Pharmacyclics and its clinical collaborators are also studying Xcytrin in other tumor types. Updated results of a Phase I dose-escalation trial to assess the safety and tolerability of Xcytrin for the potential treatment of primary brain tumors (i.e., glioblastoma multiforme, GBM) were presented last month at the Annual Meeting of the American Society of Therapeutic Radiation Oncology. The 30 patients with newly-diagnosed GBM enrolled in this study received an injection of Xcytrin once a day for five to 10 days, then three times per week, for a total of 10 - 22 doses. Radiation therapy was given two to five hours after Xcytrin daily for 6.5 weeks. The treatment was well tolerated and median survival for the first 28 patients is 16.8 months, which compares favorably to a median survival rate of about 10-11 months reported in the literature for a similar patient population. Among the limited number of side effects observed were non-dose related rash and finger blisters.
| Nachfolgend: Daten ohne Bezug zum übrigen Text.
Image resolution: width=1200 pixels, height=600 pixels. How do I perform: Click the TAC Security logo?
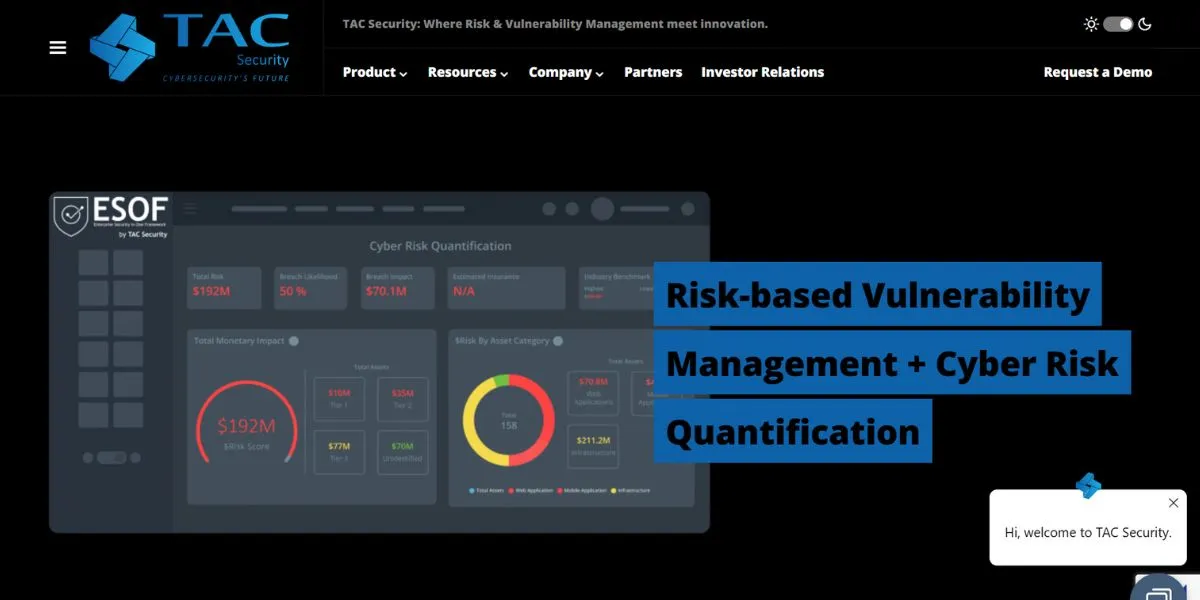click(x=190, y=48)
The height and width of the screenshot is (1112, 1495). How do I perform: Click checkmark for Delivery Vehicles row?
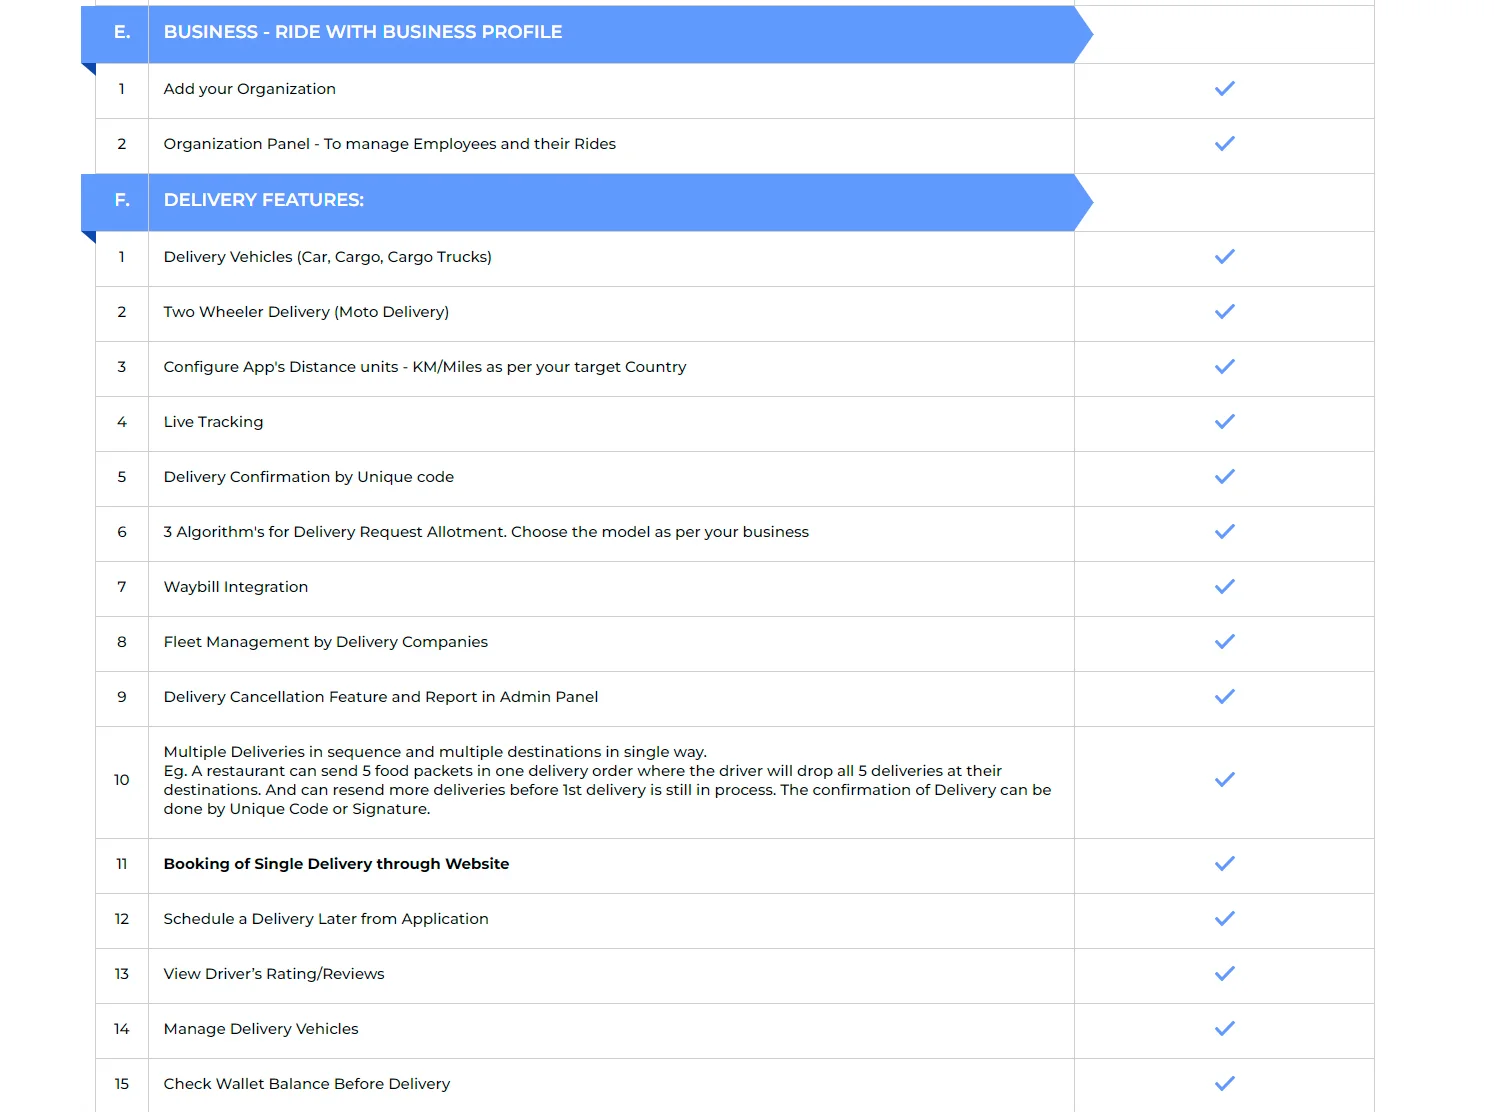pos(1224,257)
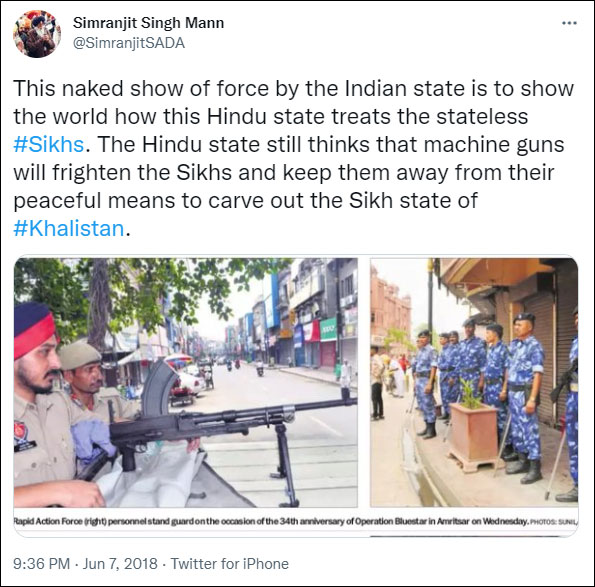Viewport: 595px width, 587px height.
Task: Open the #Khalistan hashtag
Action: pyautogui.click(x=69, y=228)
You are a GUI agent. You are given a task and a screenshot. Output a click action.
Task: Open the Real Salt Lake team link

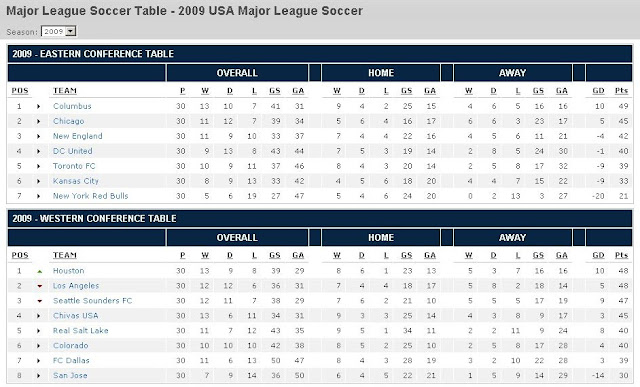(x=80, y=331)
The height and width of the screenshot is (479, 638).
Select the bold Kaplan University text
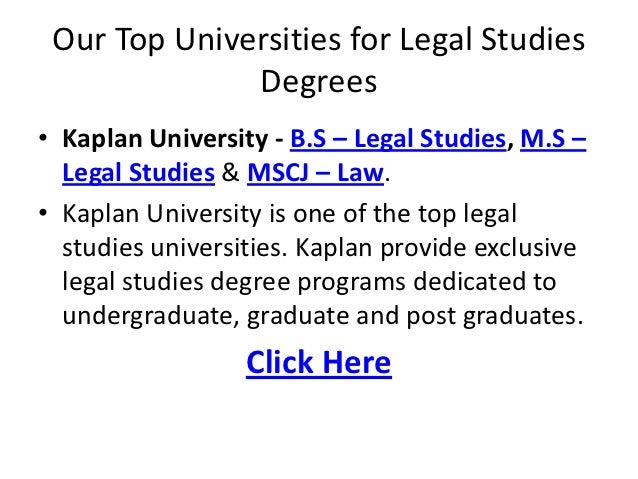pos(165,138)
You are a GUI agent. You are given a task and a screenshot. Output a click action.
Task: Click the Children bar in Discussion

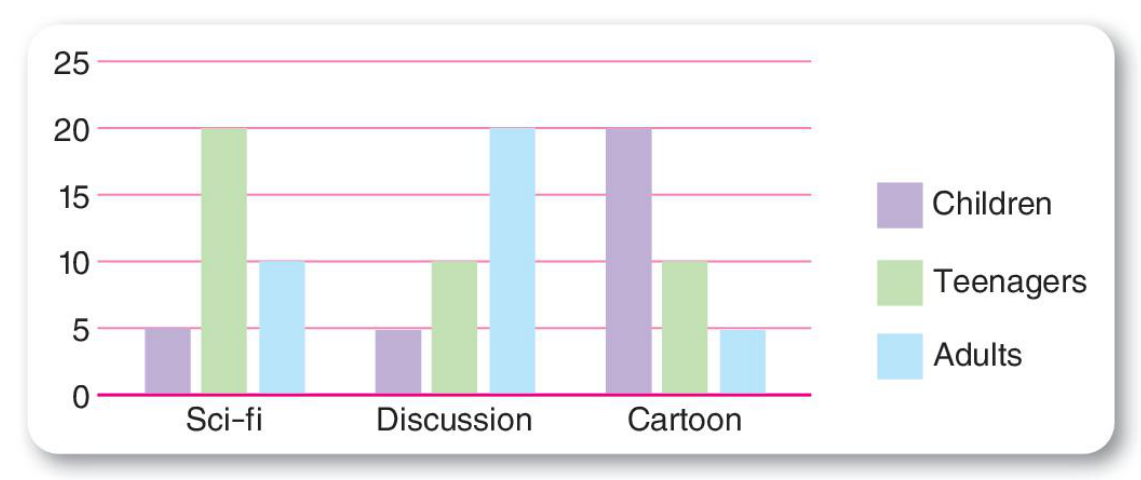[x=398, y=361]
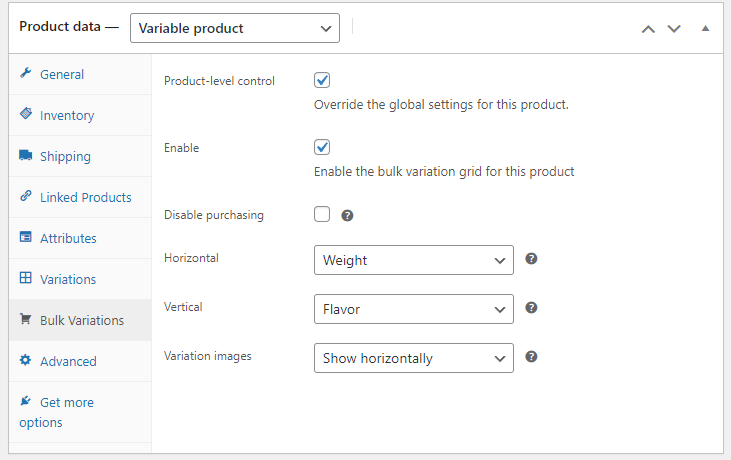Uncheck the Product-level control checkbox
This screenshot has width=731, height=460.
(322, 80)
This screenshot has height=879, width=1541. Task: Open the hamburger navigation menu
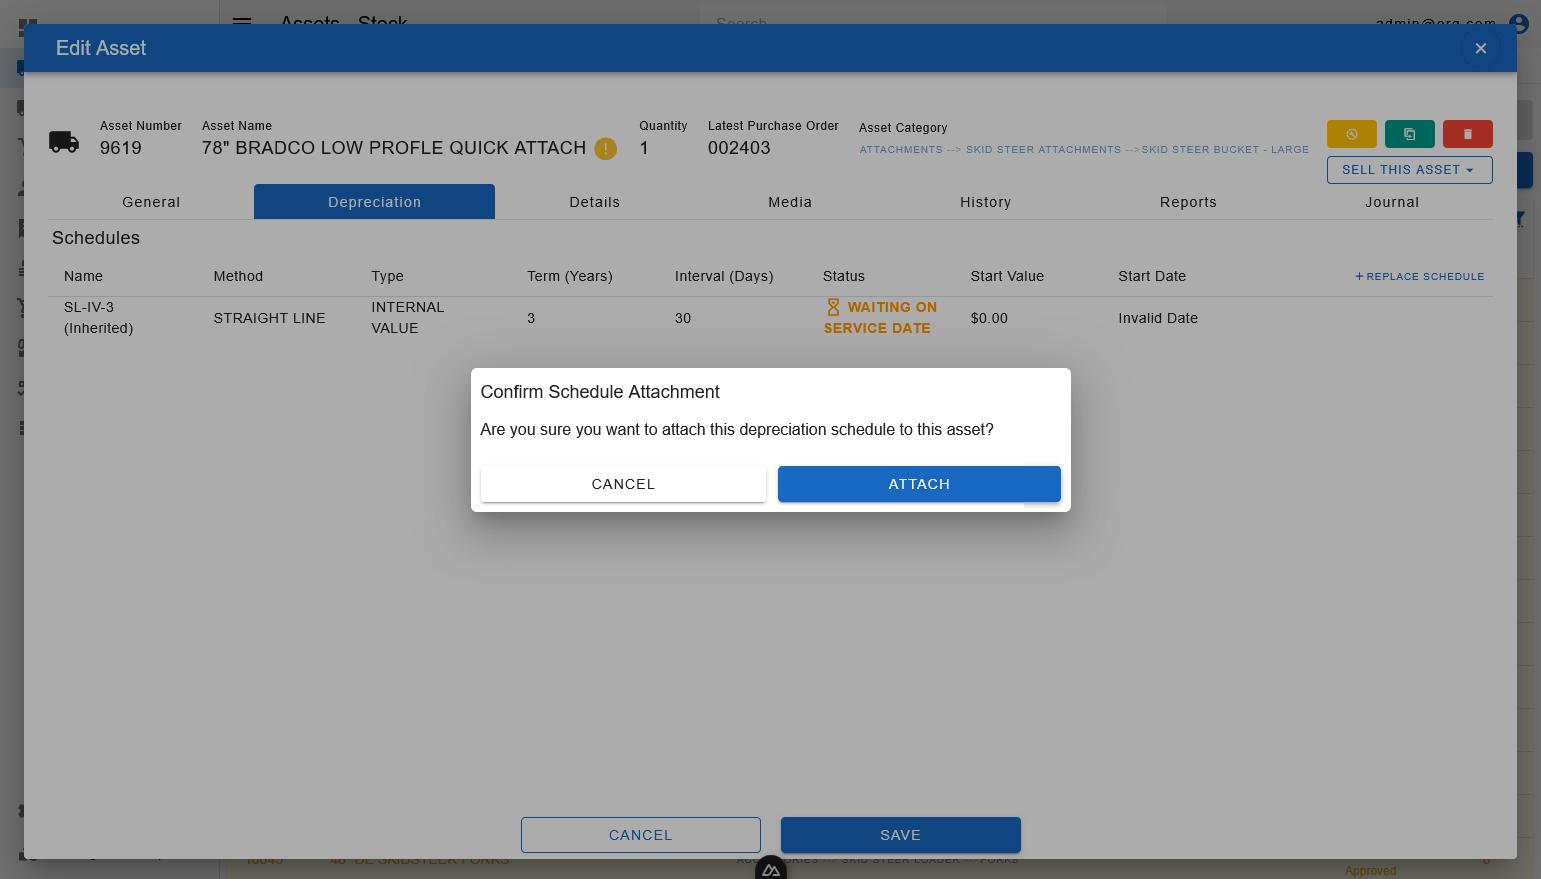[x=242, y=20]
The trial also demonstrated Xcytrin´s unique tumor selectivity with the drug being taken up and retained in glioblastoma, but not in the normal brain, as has been observed in brain metastases and other tumors.


Based on these findings, Pharmacyclics continues to investigate Xcytrin for the treatment of GBM and recently completed enrollment in a 25-patient Phase II study. The company expects to complete analysis of the safety data from this trial by the first quarter of next year. If these data confirm those observed in the Phase I trial, the company plans to initiate a pivotal Phase III trial for this investigational use.


Other studies now underway with Xcytrin include those being performed under a cooperative research and development agreement with Pharmacyclics and the National Cancer Institute for the treatment of non small-cell lung cancer, childhood gliomas (life-threatening brain tumors in children) and pancreatic cancer. Several other trials in other cancer types are in the planning stages. The company also will initiate a Phase I trial to investigate Xcytrin´s potential to enhance the effects of chemotherapy, specifically doxorubicin in the first quarter of 2002.


Xcytrin, the first of a new class of drugs called texaphyrins, selectively accumulates in cancer cells and disrupts cellular metabolism by a unique mechanism of action. By interfering with the flow of energy in cancer cells, Xcytrin prevents the cancer cell from repairing itself in response to the effects of radiation and chemotherapy without increasing damage to normal tissue, and therefore, the cancer cells undergo apoptosis.


SOURCE Pharmacyclics, Inc.

Kay[a]

"Although the study did not achieve statistical significance on the primary endpoints, ....
sagt schon sehr viel aus, oder?
Vielleicht ist eine bewährte Therapie, mit der sich der Therapeut auskennt, doch etwas besser als eine NICHT nachgewiesene Wirkung.

Olaf[a]

Danke für die Infos. Kann man nach einer Ganzhirnbestrahlung später immer noch mit Gammaknife arbeiten (z.B. für den Fall, daß sich dennoch neue Metastasen in eher unzugänglichen Gebieten zeigen würden). Da Gammaknife lokal wirkt, sollten die herkömmlichen Maximaldosiswerte belanglos sein???
Viele Grüße
Olaf

Kay[a]

Das muß man sicher von der Lage der neuen Metastase abhängig machen, prinzipiel halte ich aber eine erneute gezielt lokale Therapie für möglich.